A OMS fez um levantamento mundial entre seus Estados-membros, publicado em 2005, questionando-os sobre suas políticas relacionadas às medicinas tradicionais e ao uso de plantas medicinais e de fitote­rápicos. Do total de 191 Estados-membros, 141 responderam aos questionamentos: 32% dos respondentes afirmaram possuir políticas regulamentando a medicina tra­dicional ou complementar, e, com relação ao uso de plantas medicinais, a maioria (92 países – 65%) informou ter regulamentos sobre o tema.

No Brasil, em 2006, duas políticas foram estabelecidas nesse sentido. A primeira foi a Política Nacional de Práticas Integrativas e Complementares no Sistema Único de Saú­de (SUS), aprovada pela Portaria Ministerial MS/GM 971/2006. A segunda foi a Política Nacional de Plantas Medicinais e Fitoterá­picos, também publicada nesse ano. Ambas apresentam em suas diretrizes o incentivo à pesquisa e ao desenvolvimento com relação ao uso de plantas medicinais e fitoterápicos que possam ser disponibilizados com qua­lidade, segurança e eficácia à população, priorizando-se a biodiversidade do país.

Entretanto, segundo o artigo “Aspectos da legislação no controle dos medicamen­tos fitoterápicos”, ainda há várias dificul­dades para o controle de qualidade e a comprovação de segurança e de eficácia dos medicamentos fitoterápicos, devido à complexidade química dos derivados de drogas vegetais. “Faltam investimentos em pesquisa com plantas nativas por parte das indústrias, que preferem o registro de produtos baseados em plantas exóticas por haver vasta literatura científica publicada. O processo de caracterização química e farmacológica dos derivados de drogas ve­getais exige tempo e recursos apreciáveis, além de investimento em equipes multidis­ciplinares”.

A Abrafit corrobora e pontua que o número de registro de fitoterápicos vem sofrendo queda nos últimos anos. Para a associação, há um excesso de exigências para os fitoterápicos e os métodos de avaliação desses produtos não podem ser iguais aos aplicados aos medicamentos convencionais.

 

EXPERIÊNCIA

A contadora Patrícia de Cássia Rocha Guimarães, 33 anos, sempre foi adepta de dieta e já usou diversos produtos na­turais com o objetivo de emagrecimento. “Até hoje não vi milagre para emagrecer. A perda de gordura vem por meio da ree­ducação alimentar e da prática de exercício físico. Ainda assim tomo chás – feitos de gengibre e canela, por exemplo –, pois sin­to bem-estar e observo que eles aceleram o metabolismo”, diz.

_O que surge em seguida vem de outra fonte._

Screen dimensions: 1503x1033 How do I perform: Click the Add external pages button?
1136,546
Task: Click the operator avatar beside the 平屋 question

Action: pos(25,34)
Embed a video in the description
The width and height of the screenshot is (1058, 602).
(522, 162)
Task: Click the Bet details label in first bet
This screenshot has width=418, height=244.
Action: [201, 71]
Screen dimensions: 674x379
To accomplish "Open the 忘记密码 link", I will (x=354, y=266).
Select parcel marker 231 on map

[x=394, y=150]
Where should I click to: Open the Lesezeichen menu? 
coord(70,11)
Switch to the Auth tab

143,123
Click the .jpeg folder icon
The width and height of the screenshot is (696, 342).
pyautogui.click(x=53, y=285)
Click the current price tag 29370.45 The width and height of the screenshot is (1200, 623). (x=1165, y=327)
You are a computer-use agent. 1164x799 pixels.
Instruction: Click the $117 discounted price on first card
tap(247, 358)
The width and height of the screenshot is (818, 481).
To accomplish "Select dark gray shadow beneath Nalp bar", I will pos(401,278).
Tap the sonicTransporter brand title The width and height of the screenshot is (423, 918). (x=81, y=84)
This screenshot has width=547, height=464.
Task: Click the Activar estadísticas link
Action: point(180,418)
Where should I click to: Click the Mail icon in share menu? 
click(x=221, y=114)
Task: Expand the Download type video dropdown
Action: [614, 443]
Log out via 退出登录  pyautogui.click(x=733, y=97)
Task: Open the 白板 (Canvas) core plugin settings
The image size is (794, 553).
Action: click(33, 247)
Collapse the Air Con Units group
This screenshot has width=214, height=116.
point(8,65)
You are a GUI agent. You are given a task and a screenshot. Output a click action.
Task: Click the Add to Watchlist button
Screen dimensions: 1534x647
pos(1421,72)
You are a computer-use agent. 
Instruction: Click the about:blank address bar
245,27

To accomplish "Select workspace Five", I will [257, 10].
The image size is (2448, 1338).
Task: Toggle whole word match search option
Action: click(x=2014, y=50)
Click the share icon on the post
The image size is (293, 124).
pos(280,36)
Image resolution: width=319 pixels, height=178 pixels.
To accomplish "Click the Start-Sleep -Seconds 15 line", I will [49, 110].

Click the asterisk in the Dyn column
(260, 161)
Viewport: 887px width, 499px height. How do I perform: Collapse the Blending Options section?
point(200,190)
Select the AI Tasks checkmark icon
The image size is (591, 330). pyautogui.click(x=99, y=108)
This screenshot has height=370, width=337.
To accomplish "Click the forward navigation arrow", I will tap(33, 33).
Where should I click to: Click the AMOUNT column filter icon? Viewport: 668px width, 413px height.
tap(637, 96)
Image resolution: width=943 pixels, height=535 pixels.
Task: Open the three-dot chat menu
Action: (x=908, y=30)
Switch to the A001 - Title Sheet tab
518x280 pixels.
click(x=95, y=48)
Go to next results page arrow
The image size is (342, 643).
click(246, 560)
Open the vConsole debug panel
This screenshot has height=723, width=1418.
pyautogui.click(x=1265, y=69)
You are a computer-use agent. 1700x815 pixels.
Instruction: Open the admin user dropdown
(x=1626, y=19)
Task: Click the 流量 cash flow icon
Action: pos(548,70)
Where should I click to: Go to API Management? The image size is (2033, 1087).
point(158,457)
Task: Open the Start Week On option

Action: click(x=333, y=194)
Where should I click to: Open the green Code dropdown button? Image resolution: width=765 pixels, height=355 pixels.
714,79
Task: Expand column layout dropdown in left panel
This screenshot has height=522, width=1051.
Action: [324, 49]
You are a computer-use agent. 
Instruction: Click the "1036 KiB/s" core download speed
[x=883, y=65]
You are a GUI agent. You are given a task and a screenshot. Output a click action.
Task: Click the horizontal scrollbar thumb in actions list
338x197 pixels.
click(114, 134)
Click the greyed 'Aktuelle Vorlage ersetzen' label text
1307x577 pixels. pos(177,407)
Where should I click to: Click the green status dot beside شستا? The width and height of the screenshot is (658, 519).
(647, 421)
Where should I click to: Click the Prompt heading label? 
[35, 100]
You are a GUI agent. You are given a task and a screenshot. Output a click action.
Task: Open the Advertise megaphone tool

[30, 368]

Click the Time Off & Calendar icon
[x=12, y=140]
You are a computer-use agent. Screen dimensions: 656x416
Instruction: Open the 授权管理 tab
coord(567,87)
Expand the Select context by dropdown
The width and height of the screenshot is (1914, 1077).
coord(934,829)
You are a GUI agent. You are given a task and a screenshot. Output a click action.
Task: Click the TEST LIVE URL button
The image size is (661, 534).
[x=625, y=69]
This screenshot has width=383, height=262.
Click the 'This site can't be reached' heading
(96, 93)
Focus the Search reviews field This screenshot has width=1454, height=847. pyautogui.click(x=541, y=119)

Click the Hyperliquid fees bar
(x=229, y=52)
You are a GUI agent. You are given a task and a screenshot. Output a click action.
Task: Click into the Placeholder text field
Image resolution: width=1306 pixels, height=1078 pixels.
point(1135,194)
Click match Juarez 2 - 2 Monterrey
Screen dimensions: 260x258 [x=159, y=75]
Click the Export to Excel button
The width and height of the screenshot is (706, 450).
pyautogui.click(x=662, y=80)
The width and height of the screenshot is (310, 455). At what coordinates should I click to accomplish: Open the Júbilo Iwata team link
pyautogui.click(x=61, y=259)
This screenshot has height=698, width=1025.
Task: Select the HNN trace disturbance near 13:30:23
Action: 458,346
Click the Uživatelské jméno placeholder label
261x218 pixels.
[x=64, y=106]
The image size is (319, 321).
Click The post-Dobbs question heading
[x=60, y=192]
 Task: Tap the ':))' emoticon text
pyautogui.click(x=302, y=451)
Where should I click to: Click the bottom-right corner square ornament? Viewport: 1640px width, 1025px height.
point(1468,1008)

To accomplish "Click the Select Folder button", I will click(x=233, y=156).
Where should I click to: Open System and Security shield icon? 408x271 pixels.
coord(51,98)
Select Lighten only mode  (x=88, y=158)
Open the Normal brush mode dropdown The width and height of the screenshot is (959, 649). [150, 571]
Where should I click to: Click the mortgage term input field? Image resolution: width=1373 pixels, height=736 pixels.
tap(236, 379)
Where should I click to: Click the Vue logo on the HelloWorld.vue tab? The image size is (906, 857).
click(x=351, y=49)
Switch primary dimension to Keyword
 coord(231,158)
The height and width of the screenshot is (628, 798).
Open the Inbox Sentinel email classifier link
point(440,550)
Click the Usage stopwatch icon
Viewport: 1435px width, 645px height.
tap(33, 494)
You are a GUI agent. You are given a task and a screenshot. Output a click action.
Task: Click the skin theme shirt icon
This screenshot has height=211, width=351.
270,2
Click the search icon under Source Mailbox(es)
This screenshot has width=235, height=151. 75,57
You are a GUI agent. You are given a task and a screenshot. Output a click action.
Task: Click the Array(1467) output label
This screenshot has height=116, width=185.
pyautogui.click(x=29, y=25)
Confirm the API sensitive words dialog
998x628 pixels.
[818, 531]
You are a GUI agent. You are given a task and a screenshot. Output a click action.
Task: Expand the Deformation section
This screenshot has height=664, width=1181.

Esses elementos possuem componen­tes que ajudam na quebra da gordura, pois são termogênicos, ou seja, colaboram com o processo. A Associação Médica de Minas Gerais alerta para efeitos adversos e reco­menda que o consumo adequado deve ser orientado por um profissional da área de saúde.

 

DICAS

Para proteger sua saúde, confira as dicas da Anvisa sobre como evitar a compra de medicamentos irregulares:

  • Somente adquira medicamentos registrados em farmácias autorizadas. É obrigatório que a Licença Sanitária esteja exposta ao público. Nunca compre medicamentos em feiras, camelôs, academias etc.;
  • Na internet, obtenha medicamentos somente em sites de farmácias e drogarias abertas ao público, com farmacêutico responsável
  • Dê preferência aos sites de farmácias localizadas próximas de sua casa. Em caso de dúvidas ou problemas, você terá a quem recorrer;
  • Exija sempre a nota fiscal dos produtos;

     

  • Não compre medicamentos com embalagens amassadas, rótulos que se soltam facilmente ou que estejam apagados ou borrados;
  • Os rótulos devem estar em língua portuguesa. Desconfie de medicamentos que apresentem erros ortográficos no rótulo;
  • Verifique a data de validade e de fabricação, o número do lote e o do registro do medicamento no Ministério da Saúde/Anvisa, além dos dados da empresa fabricante, incluindo nome, CNPJ e endereço;
  • Verifique se a embalagem do medicamento possui a tinta reativa (raspadinha) e o lacre ou o selo de segurança. Não compre medicamentos com lacre rompido;
  • Cuidado com os medicamentos ditos “naturais”, com indicações milagrosas ou sugeridos para o tratamento de muitas doenças;
  • Somente os medicamentos têm indicações terapêuticas. Nenhum alimento ou suplemento alimentar possui tais propriedades;
  • Desconfie de promoções e liquidações.